- **EXERCISE GOAL**:
Copy every line of the records below word for word, from the first line to the last.

** start RECORD EXTRACTS **

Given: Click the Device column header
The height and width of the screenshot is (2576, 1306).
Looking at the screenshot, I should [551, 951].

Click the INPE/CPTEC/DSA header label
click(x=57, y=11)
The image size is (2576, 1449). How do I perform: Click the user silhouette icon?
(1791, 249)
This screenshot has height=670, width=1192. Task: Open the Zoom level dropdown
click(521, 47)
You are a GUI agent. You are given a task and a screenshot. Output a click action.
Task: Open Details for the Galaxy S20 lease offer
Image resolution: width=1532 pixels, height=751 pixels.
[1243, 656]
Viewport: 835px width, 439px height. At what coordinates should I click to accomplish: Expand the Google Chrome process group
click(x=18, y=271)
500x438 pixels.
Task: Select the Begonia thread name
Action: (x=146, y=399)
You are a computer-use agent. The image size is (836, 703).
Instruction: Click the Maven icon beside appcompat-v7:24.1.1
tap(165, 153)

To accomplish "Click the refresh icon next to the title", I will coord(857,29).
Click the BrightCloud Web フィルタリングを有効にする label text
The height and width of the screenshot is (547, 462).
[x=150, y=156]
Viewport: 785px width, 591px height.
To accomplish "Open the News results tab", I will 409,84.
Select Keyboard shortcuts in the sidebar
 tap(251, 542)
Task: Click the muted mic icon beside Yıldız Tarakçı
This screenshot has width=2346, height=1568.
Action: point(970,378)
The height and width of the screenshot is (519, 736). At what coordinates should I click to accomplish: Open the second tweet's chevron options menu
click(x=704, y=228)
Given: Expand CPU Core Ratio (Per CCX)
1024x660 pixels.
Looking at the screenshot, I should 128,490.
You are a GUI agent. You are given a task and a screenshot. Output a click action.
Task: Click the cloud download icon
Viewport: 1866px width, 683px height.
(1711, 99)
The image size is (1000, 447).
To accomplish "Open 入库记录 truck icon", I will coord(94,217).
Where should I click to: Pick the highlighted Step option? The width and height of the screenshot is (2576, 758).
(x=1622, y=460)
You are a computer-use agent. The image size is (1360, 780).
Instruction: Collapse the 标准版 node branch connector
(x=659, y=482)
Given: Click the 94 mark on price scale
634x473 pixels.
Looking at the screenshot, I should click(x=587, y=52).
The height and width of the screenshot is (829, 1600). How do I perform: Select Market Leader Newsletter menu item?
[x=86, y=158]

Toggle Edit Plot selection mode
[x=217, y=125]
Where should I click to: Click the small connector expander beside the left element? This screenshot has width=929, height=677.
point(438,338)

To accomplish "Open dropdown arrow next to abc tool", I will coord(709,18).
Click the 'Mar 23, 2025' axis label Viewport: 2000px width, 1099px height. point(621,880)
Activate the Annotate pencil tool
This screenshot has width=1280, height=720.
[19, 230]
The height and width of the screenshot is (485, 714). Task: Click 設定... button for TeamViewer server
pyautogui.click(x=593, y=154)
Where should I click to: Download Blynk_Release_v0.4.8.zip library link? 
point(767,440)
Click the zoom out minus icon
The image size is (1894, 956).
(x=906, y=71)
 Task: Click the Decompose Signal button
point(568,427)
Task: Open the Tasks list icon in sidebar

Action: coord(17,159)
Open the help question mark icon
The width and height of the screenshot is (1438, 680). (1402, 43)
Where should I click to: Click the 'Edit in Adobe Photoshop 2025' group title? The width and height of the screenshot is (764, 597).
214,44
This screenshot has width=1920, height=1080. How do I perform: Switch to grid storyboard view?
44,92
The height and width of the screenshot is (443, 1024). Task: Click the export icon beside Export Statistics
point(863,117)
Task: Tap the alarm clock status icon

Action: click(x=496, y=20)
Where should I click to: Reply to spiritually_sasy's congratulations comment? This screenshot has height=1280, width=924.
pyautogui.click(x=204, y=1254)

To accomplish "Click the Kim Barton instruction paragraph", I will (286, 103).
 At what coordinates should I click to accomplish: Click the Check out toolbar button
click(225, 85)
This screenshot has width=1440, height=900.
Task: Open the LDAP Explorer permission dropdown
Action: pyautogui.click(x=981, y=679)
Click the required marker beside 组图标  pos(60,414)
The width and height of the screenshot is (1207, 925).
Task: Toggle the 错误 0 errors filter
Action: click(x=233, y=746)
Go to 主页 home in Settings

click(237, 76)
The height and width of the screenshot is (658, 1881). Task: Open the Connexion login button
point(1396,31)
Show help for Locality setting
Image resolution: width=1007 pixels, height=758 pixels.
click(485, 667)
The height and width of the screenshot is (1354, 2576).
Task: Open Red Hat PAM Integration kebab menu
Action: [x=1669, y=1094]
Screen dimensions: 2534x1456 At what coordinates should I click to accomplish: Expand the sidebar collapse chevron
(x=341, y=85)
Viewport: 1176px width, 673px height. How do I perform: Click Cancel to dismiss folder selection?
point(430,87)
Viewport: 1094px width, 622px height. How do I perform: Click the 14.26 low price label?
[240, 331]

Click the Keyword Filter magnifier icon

** end RECORD EXTRACTS **

- **FINAL ANSWER**:
Given: Click the Device column header
The height and width of the screenshot is (2576, 1306).
Looking at the screenshot, I should [551, 951].

Click the INPE/CPTEC/DSA header label
click(x=57, y=11)
The image size is (2576, 1449). How do I perform: Click the user silhouette icon?
(1791, 249)
This screenshot has height=670, width=1192. Task: Open the Zoom level dropdown
click(521, 47)
You are a GUI agent. You are given a task and a screenshot. Output a click action.
Task: Open Details for the Galaxy S20 lease offer
Image resolution: width=1532 pixels, height=751 pixels.
[1243, 656]
Viewport: 835px width, 439px height. At what coordinates should I click to accomplish: Expand the Google Chrome process group
click(x=18, y=271)
500x438 pixels.
Task: Select the Begonia thread name
Action: (x=146, y=399)
You are a computer-use agent. The image size is (836, 703).
Instruction: Click the Maven icon beside appcompat-v7:24.1.1
tap(165, 153)

To accomplish "Click the refresh icon next to the title", I will coord(857,29).
Click the BrightCloud Web フィルタリングを有効にする label text
The height and width of the screenshot is (547, 462).
[x=150, y=156]
Viewport: 785px width, 591px height.
To accomplish "Open the News results tab", I will 409,84.
Select Keyboard shortcuts in the sidebar
 tap(251, 542)
Task: Click the muted mic icon beside Yıldız Tarakçı
This screenshot has width=2346, height=1568.
Action: point(970,378)
The height and width of the screenshot is (519, 736). At what coordinates should I click to accomplish: Open the second tweet's chevron options menu
click(x=704, y=228)
Given: Expand CPU Core Ratio (Per CCX)
1024x660 pixels.
Looking at the screenshot, I should 128,490.
You are a GUI agent. You are given a task and a screenshot. Output a click action.
Task: Click the cloud download icon
Viewport: 1866px width, 683px height.
(1711, 99)
The image size is (1000, 447).
To accomplish "Open 入库记录 truck icon", I will coord(94,217).
Where should I click to: Pick the highlighted Step option? The width and height of the screenshot is (2576, 758).
(x=1622, y=460)
You are a computer-use agent. The image size is (1360, 780).
Instruction: Collapse the 标准版 node branch connector
(x=659, y=482)
Given: Click the 94 mark on price scale
634x473 pixels.
Looking at the screenshot, I should click(x=587, y=52).
The height and width of the screenshot is (829, 1600). How do I perform: Select Market Leader Newsletter menu item?
[x=86, y=158]

Toggle Edit Plot selection mode
[x=217, y=125]
Where should I click to: Click the small connector expander beside the left element? This screenshot has width=929, height=677.
point(438,338)

To accomplish "Open dropdown arrow next to abc tool", I will coord(709,18).
Click the 'Mar 23, 2025' axis label Viewport: 2000px width, 1099px height. point(621,880)
Activate the Annotate pencil tool
This screenshot has width=1280, height=720.
[19, 230]
The height and width of the screenshot is (485, 714). Task: Click 設定... button for TeamViewer server
pyautogui.click(x=593, y=154)
Where should I click to: Download Blynk_Release_v0.4.8.zip library link? 
point(767,440)
Click the zoom out minus icon
The image size is (1894, 956).
(x=906, y=71)
 Task: Click the Decompose Signal button
point(568,427)
Task: Open the Tasks list icon in sidebar

Action: coord(17,159)
Open the help question mark icon
The width and height of the screenshot is (1438, 680). (1402, 43)
Where should I click to: Click the 'Edit in Adobe Photoshop 2025' group title? The width and height of the screenshot is (764, 597).
214,44
This screenshot has width=1920, height=1080. How do I perform: Switch to grid storyboard view?
44,92
The height and width of the screenshot is (443, 1024). Task: Click the export icon beside Export Statistics
point(863,117)
Task: Tap the alarm clock status icon

Action: click(x=496, y=20)
Where should I click to: Reply to spiritually_sasy's congratulations comment? This screenshot has height=1280, width=924.
pyautogui.click(x=204, y=1254)

To accomplish "Click the Kim Barton instruction paragraph", I will (286, 103).
 At what coordinates should I click to accomplish: Click the Check out toolbar button
click(225, 85)
This screenshot has width=1440, height=900.
Task: Open the LDAP Explorer permission dropdown
Action: pyautogui.click(x=981, y=679)
Click the required marker beside 组图标  pos(60,414)
The width and height of the screenshot is (1207, 925).
Task: Toggle the 错误 0 errors filter
Action: click(x=233, y=746)
Go to 主页 home in Settings

click(237, 76)
The height and width of the screenshot is (658, 1881). Task: Open the Connexion login button
point(1396,31)
Show help for Locality setting
Image resolution: width=1007 pixels, height=758 pixels.
click(485, 667)
The height and width of the screenshot is (1354, 2576).
Task: Open Red Hat PAM Integration kebab menu
Action: [x=1669, y=1094]
Screen dimensions: 2534x1456 At what coordinates should I click to accomplish: Expand the sidebar collapse chevron
(x=341, y=85)
Viewport: 1176px width, 673px height. How do I perform: Click Cancel to dismiss folder selection?
point(430,87)
Viewport: 1094px width, 622px height. How do I perform: Click the 14.26 low price label?
[240, 331]

Click the Keyword Filter magnifier icon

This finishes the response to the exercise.